§ **Provided entries**:
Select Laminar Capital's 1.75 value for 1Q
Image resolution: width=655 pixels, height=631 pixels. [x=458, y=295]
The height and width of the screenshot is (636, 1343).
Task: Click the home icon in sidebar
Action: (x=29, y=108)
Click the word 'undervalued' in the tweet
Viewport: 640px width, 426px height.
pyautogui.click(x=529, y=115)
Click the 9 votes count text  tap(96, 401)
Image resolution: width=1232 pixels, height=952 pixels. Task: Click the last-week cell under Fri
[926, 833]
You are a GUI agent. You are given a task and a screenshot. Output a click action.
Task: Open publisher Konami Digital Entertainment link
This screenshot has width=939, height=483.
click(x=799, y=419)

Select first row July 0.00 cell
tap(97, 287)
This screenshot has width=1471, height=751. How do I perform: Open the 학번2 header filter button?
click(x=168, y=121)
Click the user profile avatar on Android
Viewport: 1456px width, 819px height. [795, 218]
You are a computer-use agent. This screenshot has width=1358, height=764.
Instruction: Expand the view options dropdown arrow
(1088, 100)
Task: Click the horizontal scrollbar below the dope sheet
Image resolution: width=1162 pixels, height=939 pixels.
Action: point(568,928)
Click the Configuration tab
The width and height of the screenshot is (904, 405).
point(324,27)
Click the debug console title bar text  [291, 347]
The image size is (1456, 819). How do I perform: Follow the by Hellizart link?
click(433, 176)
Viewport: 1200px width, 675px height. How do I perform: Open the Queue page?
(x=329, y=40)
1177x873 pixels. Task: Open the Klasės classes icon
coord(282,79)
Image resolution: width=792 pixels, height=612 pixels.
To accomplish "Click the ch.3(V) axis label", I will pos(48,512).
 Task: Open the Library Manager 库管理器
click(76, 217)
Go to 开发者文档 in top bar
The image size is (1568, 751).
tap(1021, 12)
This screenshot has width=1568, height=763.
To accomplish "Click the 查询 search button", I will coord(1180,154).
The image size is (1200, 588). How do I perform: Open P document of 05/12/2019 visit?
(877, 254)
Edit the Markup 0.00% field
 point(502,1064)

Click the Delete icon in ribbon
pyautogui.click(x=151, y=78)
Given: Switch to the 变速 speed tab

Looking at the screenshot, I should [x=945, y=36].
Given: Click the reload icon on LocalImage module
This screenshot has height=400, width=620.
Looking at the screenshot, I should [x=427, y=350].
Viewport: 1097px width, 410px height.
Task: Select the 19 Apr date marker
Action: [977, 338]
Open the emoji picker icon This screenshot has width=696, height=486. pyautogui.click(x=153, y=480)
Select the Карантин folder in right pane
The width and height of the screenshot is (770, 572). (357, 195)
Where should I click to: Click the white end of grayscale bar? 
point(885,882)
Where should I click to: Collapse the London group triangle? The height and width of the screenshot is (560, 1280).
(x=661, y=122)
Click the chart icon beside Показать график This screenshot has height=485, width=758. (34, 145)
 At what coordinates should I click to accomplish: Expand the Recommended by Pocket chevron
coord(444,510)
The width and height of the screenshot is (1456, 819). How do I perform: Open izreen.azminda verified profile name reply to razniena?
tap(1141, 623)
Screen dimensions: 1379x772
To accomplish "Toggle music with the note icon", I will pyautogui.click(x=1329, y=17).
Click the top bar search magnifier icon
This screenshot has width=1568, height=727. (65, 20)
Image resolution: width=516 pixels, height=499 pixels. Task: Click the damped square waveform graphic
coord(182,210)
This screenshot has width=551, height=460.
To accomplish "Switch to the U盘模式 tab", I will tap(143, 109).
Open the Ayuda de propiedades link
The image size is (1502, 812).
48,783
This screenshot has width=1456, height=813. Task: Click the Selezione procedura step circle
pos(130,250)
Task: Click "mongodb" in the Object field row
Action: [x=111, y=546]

§ **Problem details**: Every line in the material must be retyped exactly, with none omitted.

§ **Written solution**:
Select Laminar Capital's 1.75 value for 1Q
Image resolution: width=655 pixels, height=631 pixels. [x=458, y=295]
The height and width of the screenshot is (636, 1343).
Task: Click the home icon in sidebar
Action: (x=29, y=108)
Click the word 'undervalued' in the tweet
Viewport: 640px width, 426px height.
pyautogui.click(x=529, y=115)
Click the 9 votes count text  tap(96, 401)
Image resolution: width=1232 pixels, height=952 pixels. Task: Click the last-week cell under Fri
[926, 833]
You are a GUI agent. You are given a task and a screenshot. Output a click action.
Task: Open publisher Konami Digital Entertainment link
This screenshot has width=939, height=483.
click(x=799, y=419)

Select first row July 0.00 cell
tap(97, 287)
This screenshot has width=1471, height=751. How do I perform: Open the 학번2 header filter button?
click(x=168, y=121)
Click the user profile avatar on Android
Viewport: 1456px width, 819px height. [795, 218]
You are a computer-use agent. This screenshot has width=1358, height=764.
Instruction: Expand the view options dropdown arrow
(1088, 100)
Task: Click the horizontal scrollbar below the dope sheet
Image resolution: width=1162 pixels, height=939 pixels.
Action: point(568,928)
Click the Configuration tab
The width and height of the screenshot is (904, 405).
point(324,27)
Click the debug console title bar text  [291, 347]
The image size is (1456, 819). How do I perform: Follow the by Hellizart link?
click(433, 176)
Viewport: 1200px width, 675px height. How do I perform: Open the Queue page?
(x=329, y=40)
1177x873 pixels. Task: Open the Klasės classes icon
coord(282,79)
Image resolution: width=792 pixels, height=612 pixels.
To accomplish "Click the ch.3(V) axis label", I will pos(48,512).
 Task: Open the Library Manager 库管理器
click(76, 217)
Go to 开发者文档 in top bar
The image size is (1568, 751).
tap(1021, 12)
This screenshot has width=1568, height=763.
To accomplish "Click the 查询 search button", I will coord(1180,154).
The image size is (1200, 588). How do I perform: Open P document of 05/12/2019 visit?
(877, 254)
Edit the Markup 0.00% field
 point(502,1064)

Click the Delete icon in ribbon
pyautogui.click(x=151, y=78)
Given: Switch to the 变速 speed tab

Looking at the screenshot, I should [x=945, y=36].
Given: Click the reload icon on LocalImage module
This screenshot has height=400, width=620.
Looking at the screenshot, I should [x=427, y=350].
Viewport: 1097px width, 410px height.
Task: Select the 19 Apr date marker
Action: [977, 338]
Open the emoji picker icon This screenshot has width=696, height=486. pyautogui.click(x=153, y=480)
Select the Карантин folder in right pane
The width and height of the screenshot is (770, 572). (357, 195)
Where should I click to: Click the white end of grayscale bar? 
point(885,882)
Where should I click to: Collapse the London group triangle? The height and width of the screenshot is (560, 1280).
(x=661, y=122)
Click the chart icon beside Показать график This screenshot has height=485, width=758. (34, 145)
 At what coordinates should I click to accomplish: Expand the Recommended by Pocket chevron
coord(444,510)
The width and height of the screenshot is (1456, 819). How do I perform: Open izreen.azminda verified profile name reply to razniena?
tap(1141, 623)
Screen dimensions: 1379x772
To accomplish "Toggle music with the note icon", I will pyautogui.click(x=1329, y=17).
Click the top bar search magnifier icon
This screenshot has width=1568, height=727. (65, 20)
Image resolution: width=516 pixels, height=499 pixels. Task: Click the damped square waveform graphic
coord(182,210)
This screenshot has width=551, height=460.
To accomplish "Switch to the U盘模式 tab", I will tap(143, 109).
Open the Ayuda de propiedades link
The image size is (1502, 812).
48,783
This screenshot has width=1456, height=813. Task: Click the Selezione procedura step circle
pos(130,250)
Task: Click "mongodb" in the Object field row
Action: [x=111, y=546]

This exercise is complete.